Tarea a realizar: Transcribe sin ninguna modificación todas las líneas del material que sigue.

Material a procesar:

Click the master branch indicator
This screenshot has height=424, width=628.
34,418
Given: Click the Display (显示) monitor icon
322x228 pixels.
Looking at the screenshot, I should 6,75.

Solución del problema:
Click the master branch indicator
This screenshot has height=424, width=628.
34,418
Given: Click the Display (显示) monitor icon
322x228 pixels.
Looking at the screenshot, I should 6,75.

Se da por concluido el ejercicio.